Des cadres de l'Agence nationale de la sécurité des systèmes d'informations (ANSSI), qui dépend du gouvernement, sont en effet conscients de la menace. Mais sont-ils majoritaires ? Les hauts responsables au niveau gouvernemental ont-ils, eux-mêmes, compris les enjeux ? Difficile de savoir. En tout cas, l'ANSSI agit. D'ailleurs, la France fait partie de ces quelques pays, qui possèdent une agence dédiée. Pour les hommes politiques, ce type de piratage est très complexe à apprécier, car il ne se voit pas, ne se sent pas et n'est pas très vendeur. 

Quelles sont les solutions pour y remédier et s'en protéger ?

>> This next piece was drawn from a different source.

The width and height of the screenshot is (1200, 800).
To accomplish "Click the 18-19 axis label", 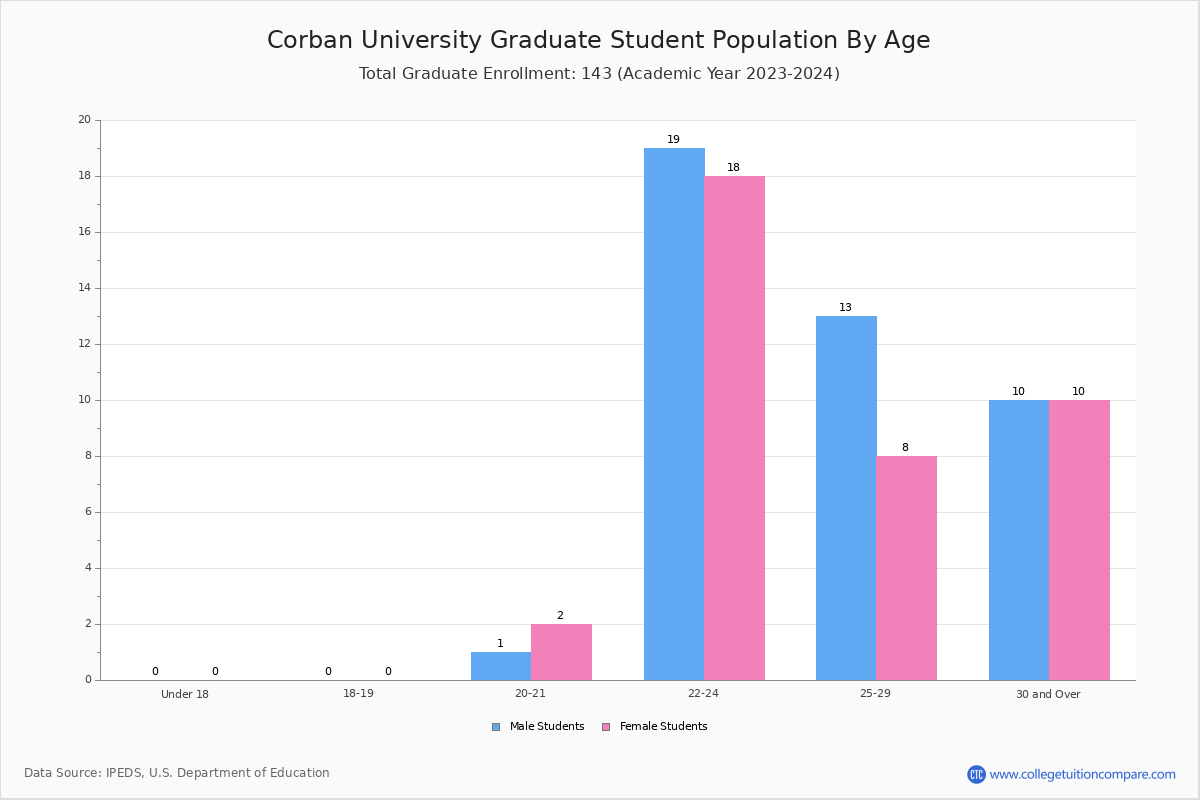I will [x=358, y=693].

On se protège d'abord en amont avec une bonne organisation, puis en intégrant systématiquement la sécurité dans l'ensemble des projets. Il faut désormais considérer que dans nos sociétés modernes hyperconnectées, la sécurité n'est plus un luxe. Et c'est ce que la législation actuelle essaie de faire. Aujourd'hui, il est impossible de détenir des données nominatives accessibles sans aucune sécurité. La CNIL a d'ailleurs prononcé des amendes en l'absence de protection des données personnelles. En ce moment, les décrets d'application de la loi de programmation militaire, qui sont en préparation, vont proposer la même chose sur tous les systèmes industriels, y compris ceux qui pilotent les feux de signalisation.